━━━ RECORDS FOR THIS TASK

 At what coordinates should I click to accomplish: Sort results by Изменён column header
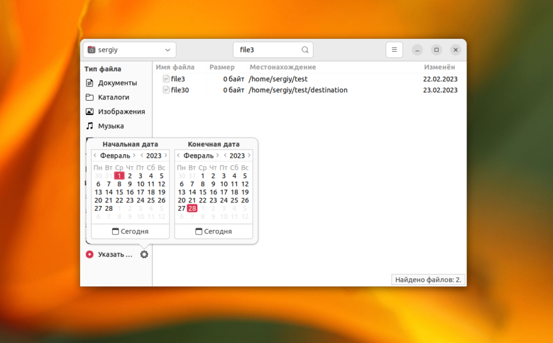click(439, 67)
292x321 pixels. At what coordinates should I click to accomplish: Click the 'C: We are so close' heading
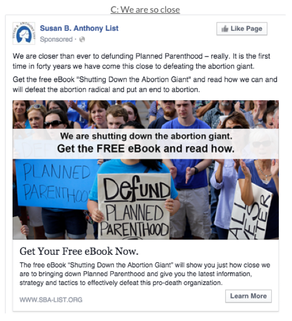pyautogui.click(x=145, y=10)
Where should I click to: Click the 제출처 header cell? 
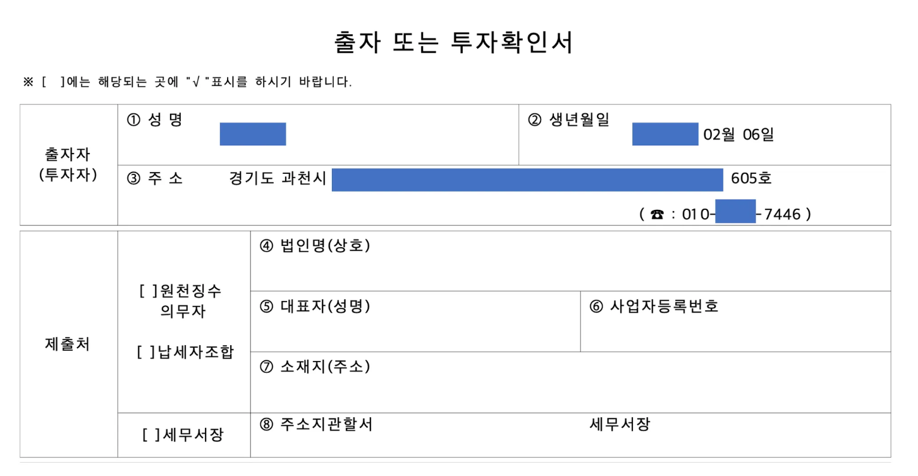click(x=68, y=344)
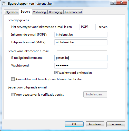Confirm with the OK button

point(74,124)
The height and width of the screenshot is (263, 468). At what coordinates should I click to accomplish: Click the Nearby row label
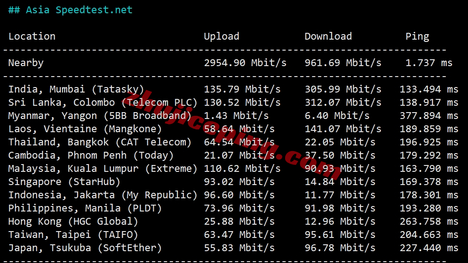pyautogui.click(x=26, y=63)

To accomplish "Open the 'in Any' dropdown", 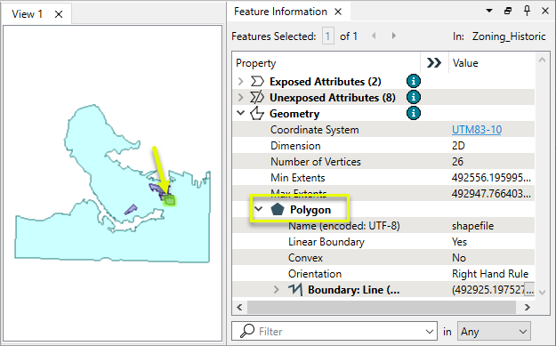I will 494,332.
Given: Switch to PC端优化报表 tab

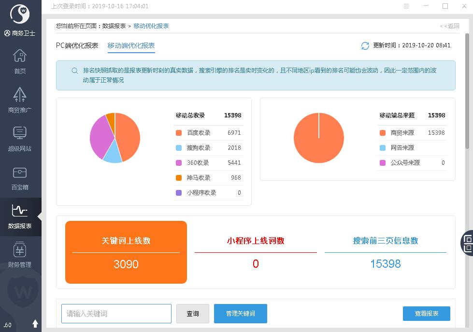Looking at the screenshot, I should (77, 45).
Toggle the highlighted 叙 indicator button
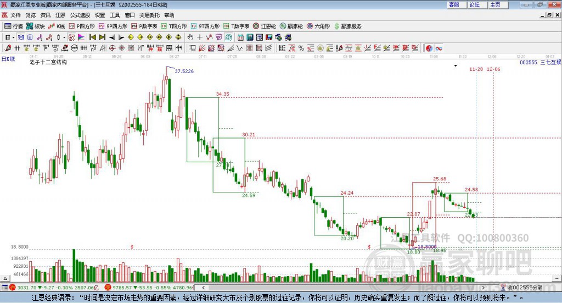The width and height of the screenshot is (562, 303). [x=72, y=37]
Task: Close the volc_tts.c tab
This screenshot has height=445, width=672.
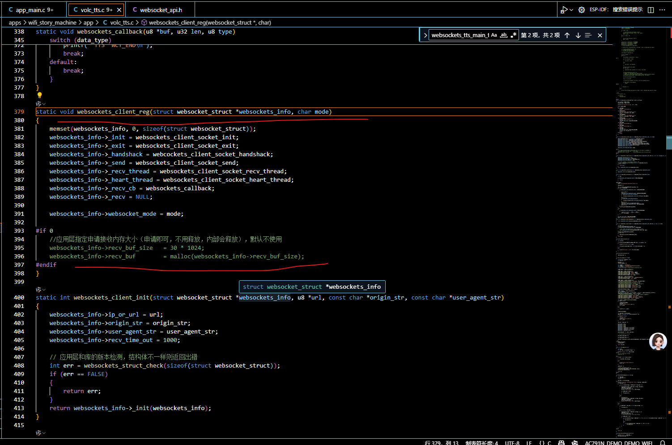Action: coord(119,10)
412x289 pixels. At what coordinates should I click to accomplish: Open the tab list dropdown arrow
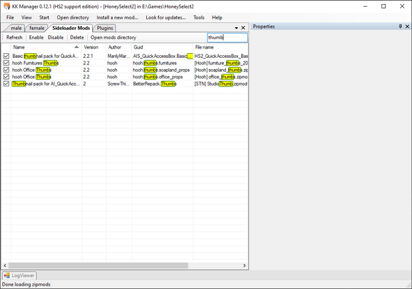(x=237, y=28)
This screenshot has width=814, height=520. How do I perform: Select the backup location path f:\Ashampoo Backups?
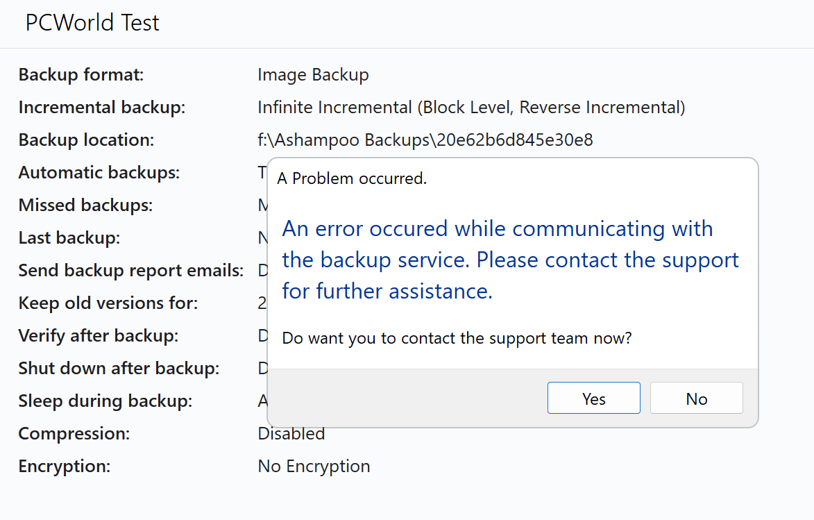tap(425, 140)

━━━━━━

Copy nothing but the lines from the line that contains "This screenshot has height=445, width=672." through the end of the listing, exactly, and keep pictures out of it.

RESULT OF THIS EXERCISE:
This screenshot has height=445, width=672.
Action: coord(119,10)
412x289 pixels. At what coordinates should I click to accomplish: Open the tab list dropdown arrow
(x=237, y=28)
This screenshot has width=814, height=520. How do I perform: Select the backup location path f:\Ashampoo Backups?
tap(425, 140)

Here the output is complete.